=== WHAT NEEDS TO BE DONE ===
Copy the rows below word for word, starting at the line that contains "Given: Click the cloud save layout icon" and ending at the line that contains "Looking at the screenshot, I should tap(880, 468).", with both of those lines included.
***** RECORDS SHOWN *****
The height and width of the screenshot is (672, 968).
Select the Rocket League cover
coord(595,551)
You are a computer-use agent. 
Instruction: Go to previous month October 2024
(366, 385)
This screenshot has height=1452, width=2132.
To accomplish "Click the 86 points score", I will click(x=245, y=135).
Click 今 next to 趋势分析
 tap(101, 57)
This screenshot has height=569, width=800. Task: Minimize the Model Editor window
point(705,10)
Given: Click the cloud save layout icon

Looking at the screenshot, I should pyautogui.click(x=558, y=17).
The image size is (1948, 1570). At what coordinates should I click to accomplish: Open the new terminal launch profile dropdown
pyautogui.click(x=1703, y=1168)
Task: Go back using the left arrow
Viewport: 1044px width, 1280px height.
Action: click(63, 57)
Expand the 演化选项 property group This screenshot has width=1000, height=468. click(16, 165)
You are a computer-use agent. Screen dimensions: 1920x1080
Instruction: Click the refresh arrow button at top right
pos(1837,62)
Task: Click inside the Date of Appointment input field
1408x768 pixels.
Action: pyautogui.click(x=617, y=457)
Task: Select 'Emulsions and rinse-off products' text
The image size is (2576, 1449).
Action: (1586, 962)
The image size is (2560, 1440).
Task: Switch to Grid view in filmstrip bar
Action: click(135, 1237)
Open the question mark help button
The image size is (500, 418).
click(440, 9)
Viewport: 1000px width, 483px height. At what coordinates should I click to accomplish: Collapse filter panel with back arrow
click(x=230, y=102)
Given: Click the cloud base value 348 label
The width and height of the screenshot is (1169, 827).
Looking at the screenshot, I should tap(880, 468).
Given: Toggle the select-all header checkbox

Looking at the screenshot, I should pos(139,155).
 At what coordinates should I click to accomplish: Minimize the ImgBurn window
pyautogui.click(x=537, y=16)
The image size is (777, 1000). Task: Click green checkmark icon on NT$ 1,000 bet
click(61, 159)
*****
=== ANSWER TO THE PROBLEM ===
Given: Click the cloud save layout icon

Looking at the screenshot, I should pyautogui.click(x=558, y=17).
The image size is (1948, 1570). At what coordinates should I click to accomplish: Open the new terminal launch profile dropdown
pyautogui.click(x=1703, y=1168)
Task: Go back using the left arrow
Viewport: 1044px width, 1280px height.
Action: click(63, 57)
Expand the 演化选项 property group This screenshot has width=1000, height=468. click(16, 165)
You are a computer-use agent. Screen dimensions: 1920x1080
Instruction: Click the refresh arrow button at top right
pos(1837,62)
Task: Click inside the Date of Appointment input field
1408x768 pixels.
Action: pyautogui.click(x=617, y=457)
Task: Select 'Emulsions and rinse-off products' text
The image size is (2576, 1449).
Action: (1586, 962)
The image size is (2560, 1440).
Task: Switch to Grid view in filmstrip bar
Action: click(135, 1237)
Open the question mark help button
The image size is (500, 418).
click(440, 9)
Viewport: 1000px width, 483px height. At what coordinates should I click to accomplish: Collapse filter panel with back arrow
click(x=230, y=102)
Given: Click the cloud base value 348 label
The width and height of the screenshot is (1169, 827).
Looking at the screenshot, I should tap(880, 468).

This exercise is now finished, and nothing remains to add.